Left ventricular (LV) fibrofatty infiltration in arrhythmogenic right ventricular (RV) dysplasia/cardiomyopathy (ARVD/C) has been reported, however, detailed cardiovascular magnetic resonance (CMR) characteristics and association with outcomes are uncertain. We aim to describe LV findings on CMR in ARVD/C patients and their relationship with arrhythmic outcomes. CMR of 73 subjects with ARVD/C according to the 2010 Task Force Criteria (TFC) were analyzed for LV involvement, defined as ≥ 1 of the following features: LV wall motion abnormality, LV late gadolinium enhancement (LGE), LV fat infiltration, or LV ejection fraction (LVEF) < 50%. Ventricular volumes and function, regional wall motion abnormalities, and the presence of ventricular fat or fibrosis were recorded. Findings on CMR were correlated with arrhythmic outcomes. Of the 73 subjects, 50.7% had CMR evidence for LV involvement. Proband status and advanced RV dysfunction were independently associated with LV abnormalities. The most common pattern of LV involvement was focal fatty infiltration in the sub-epicardium of the apicolateral LV with a “bite-like” pattern. LGE in the LV was found in the same distribution and most often had a linear appearance. LV involvement was more common with non-PKP2 genetic mutation variants, regardless of proband status.

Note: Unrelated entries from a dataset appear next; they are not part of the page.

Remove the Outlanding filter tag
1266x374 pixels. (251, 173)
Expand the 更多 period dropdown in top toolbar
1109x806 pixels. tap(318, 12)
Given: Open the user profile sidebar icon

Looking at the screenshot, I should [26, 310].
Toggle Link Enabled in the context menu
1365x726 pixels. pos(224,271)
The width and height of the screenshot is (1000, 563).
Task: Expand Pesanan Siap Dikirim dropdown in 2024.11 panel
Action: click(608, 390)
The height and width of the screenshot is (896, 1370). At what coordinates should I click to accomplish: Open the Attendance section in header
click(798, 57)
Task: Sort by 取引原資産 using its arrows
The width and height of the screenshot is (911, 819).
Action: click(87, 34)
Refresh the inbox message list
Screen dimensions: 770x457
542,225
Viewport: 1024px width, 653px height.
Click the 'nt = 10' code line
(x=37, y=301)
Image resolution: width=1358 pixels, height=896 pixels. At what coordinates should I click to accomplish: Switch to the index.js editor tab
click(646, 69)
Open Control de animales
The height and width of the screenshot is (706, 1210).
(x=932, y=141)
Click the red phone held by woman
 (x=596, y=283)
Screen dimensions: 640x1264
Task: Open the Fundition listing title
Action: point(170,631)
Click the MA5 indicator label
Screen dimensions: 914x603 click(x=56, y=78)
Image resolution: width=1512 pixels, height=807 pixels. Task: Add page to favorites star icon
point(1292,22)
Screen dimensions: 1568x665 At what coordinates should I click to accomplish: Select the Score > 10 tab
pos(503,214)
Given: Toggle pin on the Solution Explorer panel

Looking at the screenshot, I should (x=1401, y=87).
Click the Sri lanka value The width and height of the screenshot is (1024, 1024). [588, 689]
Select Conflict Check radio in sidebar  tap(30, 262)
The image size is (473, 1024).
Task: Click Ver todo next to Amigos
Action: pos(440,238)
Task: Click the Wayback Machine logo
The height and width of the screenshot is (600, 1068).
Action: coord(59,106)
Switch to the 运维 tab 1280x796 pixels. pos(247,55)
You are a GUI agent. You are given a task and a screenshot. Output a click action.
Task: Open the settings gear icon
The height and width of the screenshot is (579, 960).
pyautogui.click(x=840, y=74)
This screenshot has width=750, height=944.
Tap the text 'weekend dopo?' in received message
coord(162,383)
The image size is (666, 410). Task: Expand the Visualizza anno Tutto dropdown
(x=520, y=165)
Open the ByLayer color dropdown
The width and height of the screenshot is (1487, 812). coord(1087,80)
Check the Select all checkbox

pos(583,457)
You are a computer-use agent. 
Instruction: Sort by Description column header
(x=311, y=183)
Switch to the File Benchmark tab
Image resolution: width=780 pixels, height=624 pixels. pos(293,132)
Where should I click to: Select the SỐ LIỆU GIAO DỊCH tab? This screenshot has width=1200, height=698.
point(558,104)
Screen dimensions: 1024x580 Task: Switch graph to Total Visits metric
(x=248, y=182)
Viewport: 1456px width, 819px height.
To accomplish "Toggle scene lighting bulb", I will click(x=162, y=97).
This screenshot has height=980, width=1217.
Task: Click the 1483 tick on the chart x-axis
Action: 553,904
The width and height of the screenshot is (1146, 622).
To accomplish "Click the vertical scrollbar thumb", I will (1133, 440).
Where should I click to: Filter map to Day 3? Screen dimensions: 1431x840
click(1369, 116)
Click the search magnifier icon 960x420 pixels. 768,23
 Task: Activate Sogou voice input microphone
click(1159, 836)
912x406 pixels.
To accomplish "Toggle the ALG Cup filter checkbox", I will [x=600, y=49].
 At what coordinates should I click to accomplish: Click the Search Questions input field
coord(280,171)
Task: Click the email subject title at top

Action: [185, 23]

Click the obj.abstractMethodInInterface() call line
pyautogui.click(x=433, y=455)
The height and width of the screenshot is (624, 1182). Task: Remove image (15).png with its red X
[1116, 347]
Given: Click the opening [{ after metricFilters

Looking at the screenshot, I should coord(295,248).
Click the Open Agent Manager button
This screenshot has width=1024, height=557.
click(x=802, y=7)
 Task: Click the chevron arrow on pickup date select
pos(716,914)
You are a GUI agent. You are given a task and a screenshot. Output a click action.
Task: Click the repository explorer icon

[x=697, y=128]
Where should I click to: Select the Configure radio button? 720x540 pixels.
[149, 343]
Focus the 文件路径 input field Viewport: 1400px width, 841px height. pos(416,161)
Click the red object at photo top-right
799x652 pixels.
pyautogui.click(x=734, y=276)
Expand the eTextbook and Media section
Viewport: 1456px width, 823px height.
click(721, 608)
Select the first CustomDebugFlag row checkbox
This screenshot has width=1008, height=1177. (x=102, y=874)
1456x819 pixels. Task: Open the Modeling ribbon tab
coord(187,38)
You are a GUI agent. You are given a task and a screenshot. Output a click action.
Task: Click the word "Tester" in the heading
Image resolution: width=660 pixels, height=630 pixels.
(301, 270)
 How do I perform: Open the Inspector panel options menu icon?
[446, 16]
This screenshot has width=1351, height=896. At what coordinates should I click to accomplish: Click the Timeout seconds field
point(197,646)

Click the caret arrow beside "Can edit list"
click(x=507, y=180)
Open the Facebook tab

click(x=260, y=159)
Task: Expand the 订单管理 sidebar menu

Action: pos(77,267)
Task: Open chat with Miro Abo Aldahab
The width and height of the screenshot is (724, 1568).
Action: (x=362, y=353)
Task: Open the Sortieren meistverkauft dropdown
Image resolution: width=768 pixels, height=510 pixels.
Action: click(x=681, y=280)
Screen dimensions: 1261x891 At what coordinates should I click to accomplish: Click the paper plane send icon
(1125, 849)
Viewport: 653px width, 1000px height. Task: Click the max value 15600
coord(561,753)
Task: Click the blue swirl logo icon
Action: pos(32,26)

Only RV structural disease on CMR (HR 3.47, 95% CI 1.13–10.70) and prior arrhythmia (HR 2.85, 95% CI 1.33–6.10) were independently associated with arrhythmic events. Among patients with 2010 TFC for ARVD/C, CMR evidence for LV abnormalities are seen in half of patients and typically manifest as fibrofatty infiltration in the subepicardium of the apicolateral wall and are not associated with arrhythmic outcomes.

中文翻译:


左心室纤维脂肪替代治疗致心律失常性右心室发育不良/心肌病:患病率、模式以及与心律失常的关联



致心律失常性右心室 (RV) 发育不良/心肌病 (ARVD/C) 中的左心室 (LV) 纤维脂肪浸润已有报道,然而,详细的心血管磁共振 (CMR) 特征以及与结果的关联尚不确定。我们的目的是描述 ARVD/C 患者 CMR 的 LV 结果及其与心律失常结果的关系。根据 2010 年工作组标准 (TFC),对 73 名 ARVD/C 受试者的 CMR 进行了左室受累分析,定义为以下特征中≥ 1 项:左室壁运动异常、左室晚期钆增强 (LGE)、左室脂肪浸润、或 LV 射血分数 (LVEF) < 50%。记录心室体积和功能、局部室壁运动异常以及心室脂肪或纤维化的存在。 CMR 的结果与心律失常结果相关。在 73 名受试者中,50.7% 有左心室受累的 CMR 证据。先证者状态和晚期右心室功能障碍与左心室异常独立相关。左心室受累最常见的模式是左心室心外膜下局灶性脂肪浸润,呈“咬状”模式。 LV 中的 LGE 具有相同的分布,并且通常呈线性外观。无论先证者状态如何,左心室受累在非 PKP2 基因突变变异中更为常见。只有 CMR 上的右心室结构性疾病(HR 3.47,95% CI 1.13–10.70)和既往心律失常(HR 2.85,95% CI 1.33–6.10)与心律失常事件独立相关。在 2010 年因 ARVD/C 导致 TFC 的患者中,半数患者可见 CMR 左室异常的证据,通常表现为心外膜心外膜下纤维脂肪浸润,与心律失常结果无关。